Conceptual graphs are an approach to organize categorical knowledge about concepts. Terminologies, ontologies, and conceptual graphs are quite active areas of research in medical informatics. Many research systems to manage these conceptual graphs (e.g., GRAIL[1], PROTÉGÉ-II[2], LUME[3]) are stand-alone systems (often implemented in LISP) that support expressive description logics and inference, but that have limited data management features. These systems mostly depend on the entire conceptual graph to be loaded into memory. Their innovativeness and power notwithstanding, these specialized research systems do not blend very well into a production data management system.

Relational Database Management Systems (RDBMS) on the other hand are a theoretically sound and industrially proven technology for managing large amounts of shared data,[4],[5] but RDBMS have not been used for managing knowledge bases. This is because most RDBMS do not support transitive closure queries, which are an indispensable tool for managing concept networks.[6] However, RDBMS are catching up and it is time to revisit the practicality of maintaining extensive medical knowledge in RDBMS.

In this paper, we outline an approach for managing conceptual graphs in an industry supported RDBMS. As we are currently migrating the Regenstrief Medical Record System[7] (RMRS) and its medical concept dictionary to industry standard relational data architecture, this work is a study in the possibilities and limitations of RDBMS meeting the needs of generic data modeling and conceptual graphs. The RMRS dictionary contains approximately 25000 concepts, with approximately 1000 concepts added every year since 1978. In addition we maintain the rapidly growing Logical Observations Identifiers Names and Codes[8] (LOINC) and we are referring to external terminologies, such as ICD-9, SNOMED, and Medispan GPI for use in our medical record system. In addition, having been influential in transforming the HL7 Reference Information Model (RIM) to an abstract generic data model,[9],[10] we are investigating the feasibility and costs of straightforwardly implementing this model in an RDBMS.

Example Problems

Throughout this paper we will use an example database defined by the following SQL data definition (see also Figure 1):

  name VARCHAR(64),

CREATE TABLE Relationship (
  type_cd   CHAR(8) NOT NULL,
  source    INT NOT NULL
                REFERENCES concept(id),
  target    INT NOT NULL
                REFERENCES concept(id),
              type_cd, source, target));

This data model pattern underlies many generic databases found in the literature, including the HL7 RIM. Databases according to this model are directed graphs with labeled nodes and arcs. In our example we call the node “Concept” and the arc “Relationship”.

Attributes as Relationships

The generic relationship-table handles all relationships between concepts, including those simple n-to-1 relationships that could be represented as direct attributes (self-referential foreign keys) in the concept table without using the relationship table.

The advantage of always using the link table is that we can query our concept database for any kind of relationships between concepts. Thus, we can isolate concepts in the database that are never used (and eliminate those concepts), or we can focus the maintenance effort on those concepts that are most frequently referenced.

Transitive Closure Queries

The generalization relationship (‘ISA’) is probably the most commonly used relationship in concept databases. One common use case for querying ISA links is to test whether a given concept matches an expected concept. This requires querying the ISA relationship between the two concepts.

The ISA relationship however is transitive. For example, if gastric mucosa ISA columnar epithelia, and columnar epithelia ISA epithelia, the gastric mucosa ISA+ epithelia (we note transitive relationships using a superscript plus (+) after the relationship type symbol.)

With the SQL-92 standard,[11] implemented by most commercial RDBMS today, one cannot query the complete transitive closure.

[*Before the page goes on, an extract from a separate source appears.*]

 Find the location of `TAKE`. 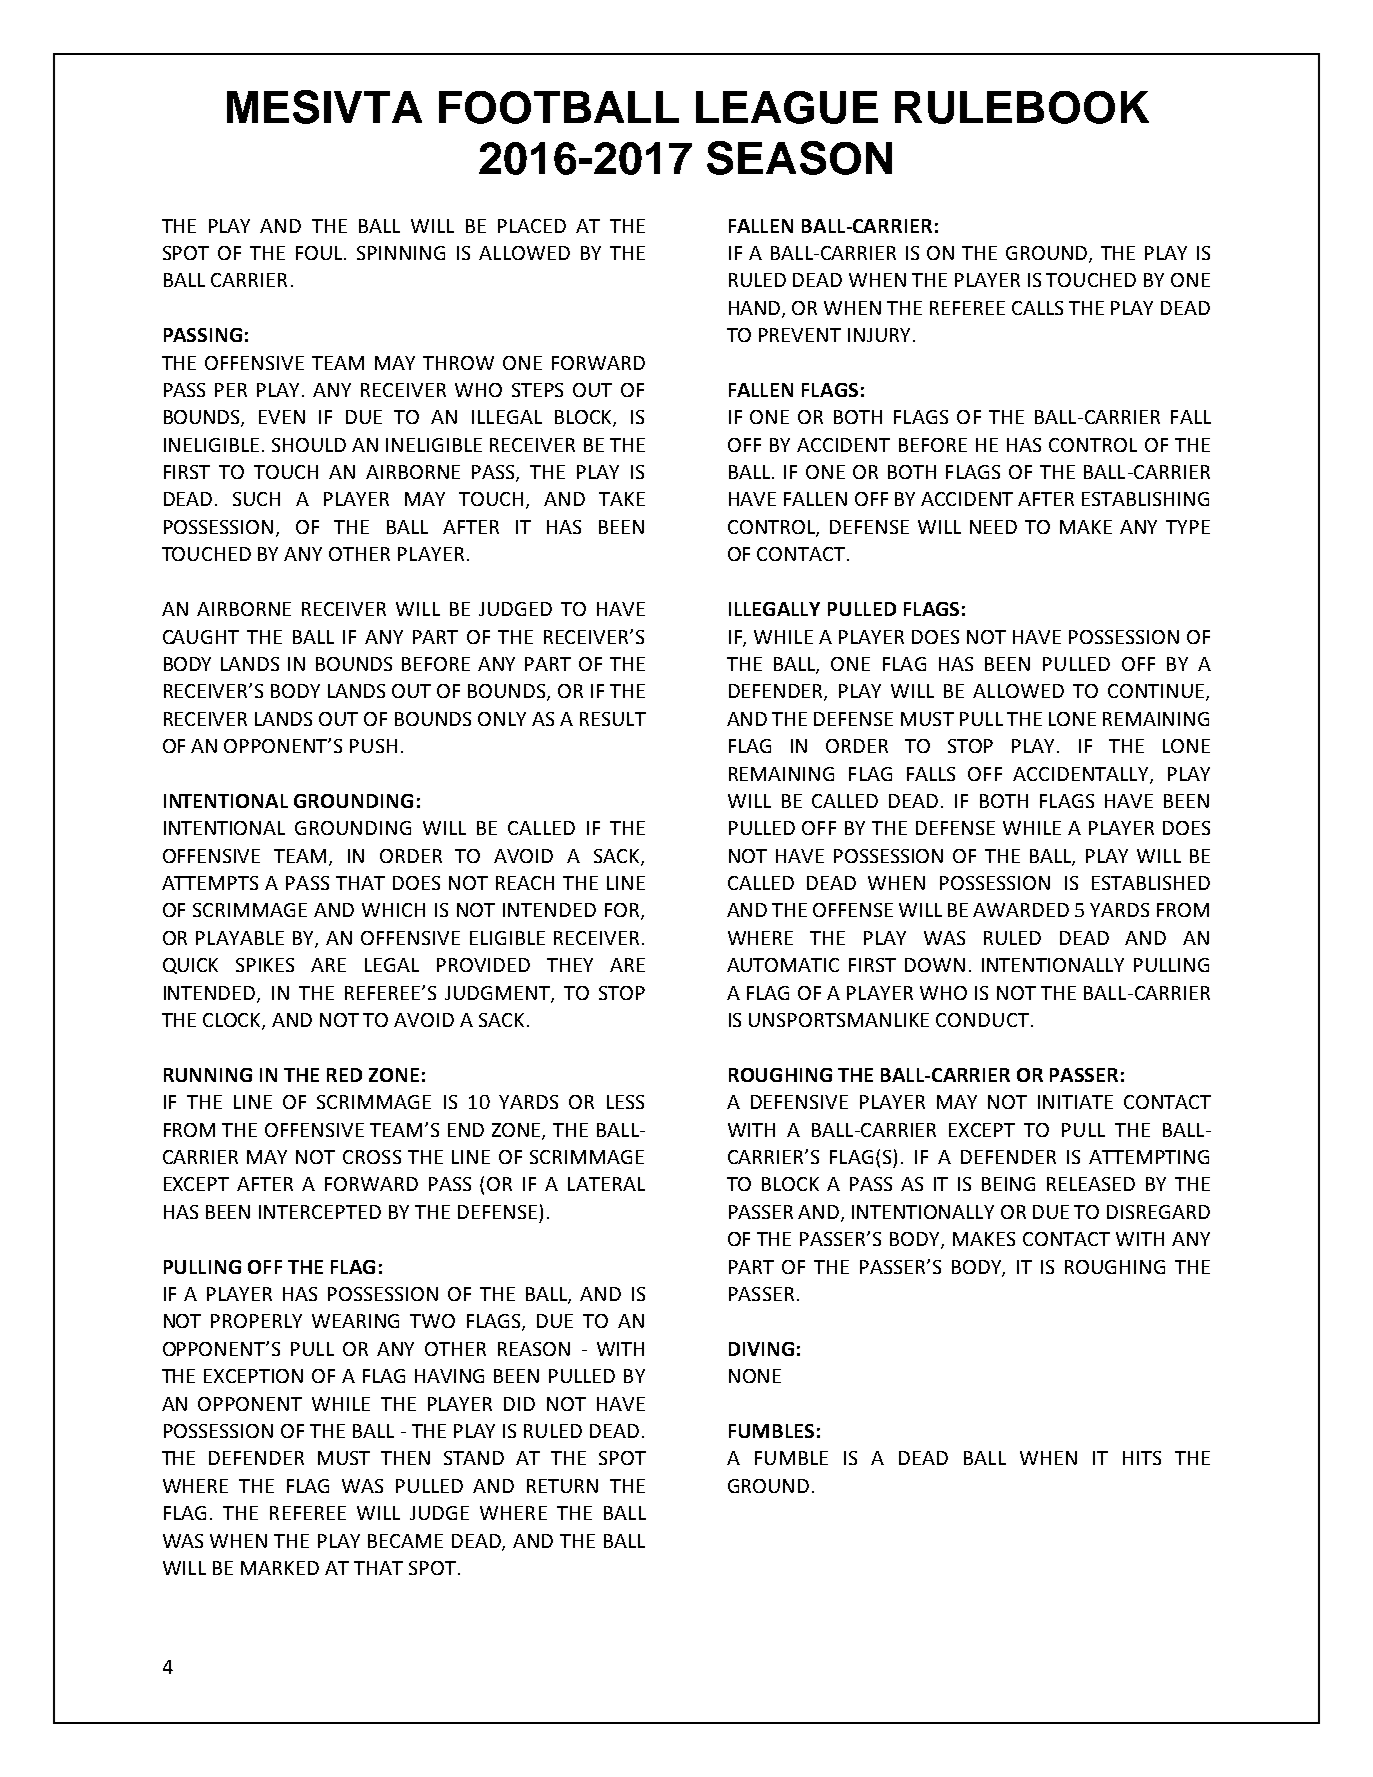

TAKE is located at coordinates (622, 499).
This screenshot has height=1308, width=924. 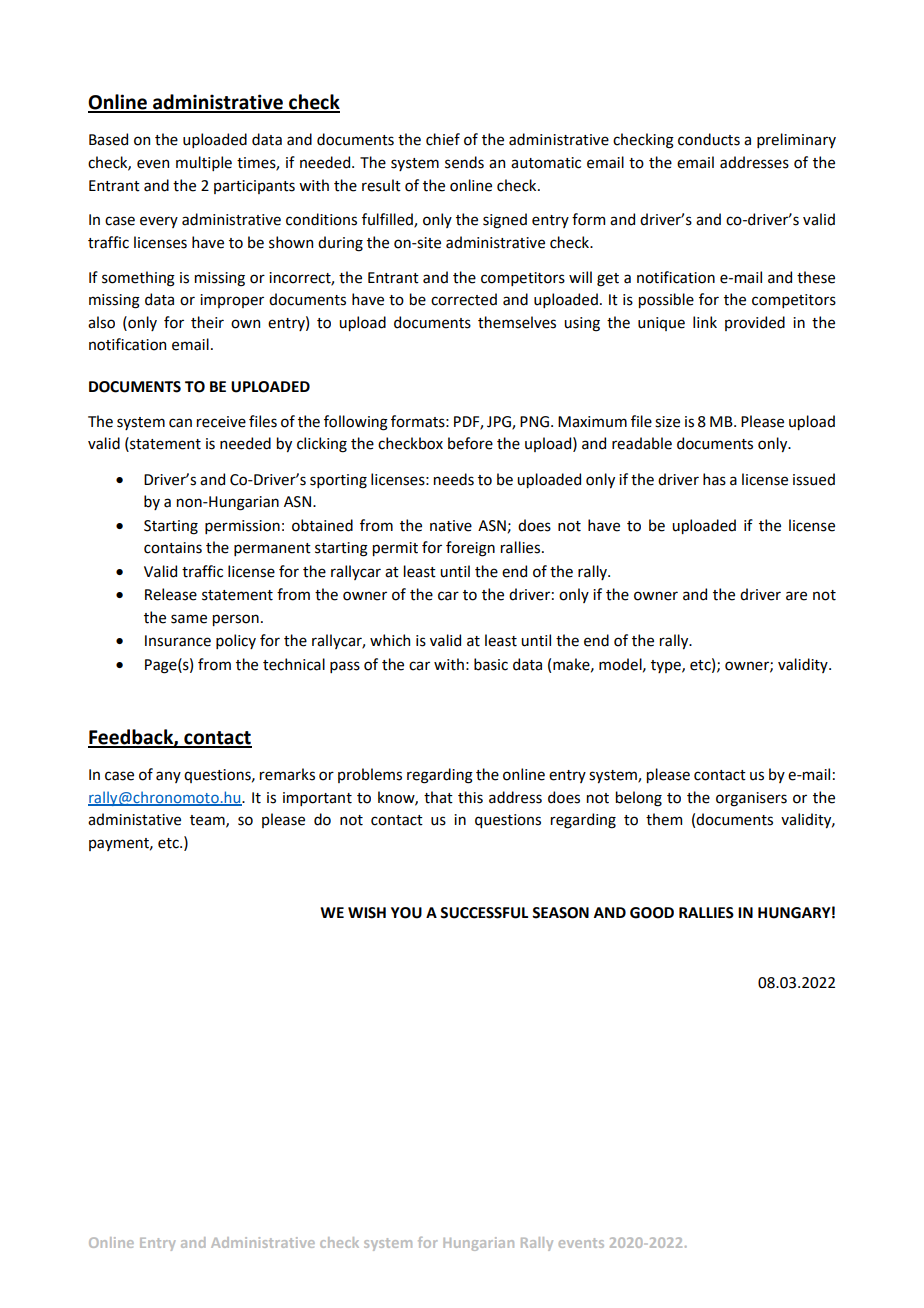 What do you see at coordinates (709, 139) in the screenshot?
I see `conducts` at bounding box center [709, 139].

Instead one would either write complex queries that allow a transitive chain up to a certain length, or one would need to write a program that would walk the links to form the transitive closure. Programmatically following links is not only cumbersome (requiring programming instead of just ad-hoc queries,) it is also slow since many queries and their responses need to be communicated between the database client and server.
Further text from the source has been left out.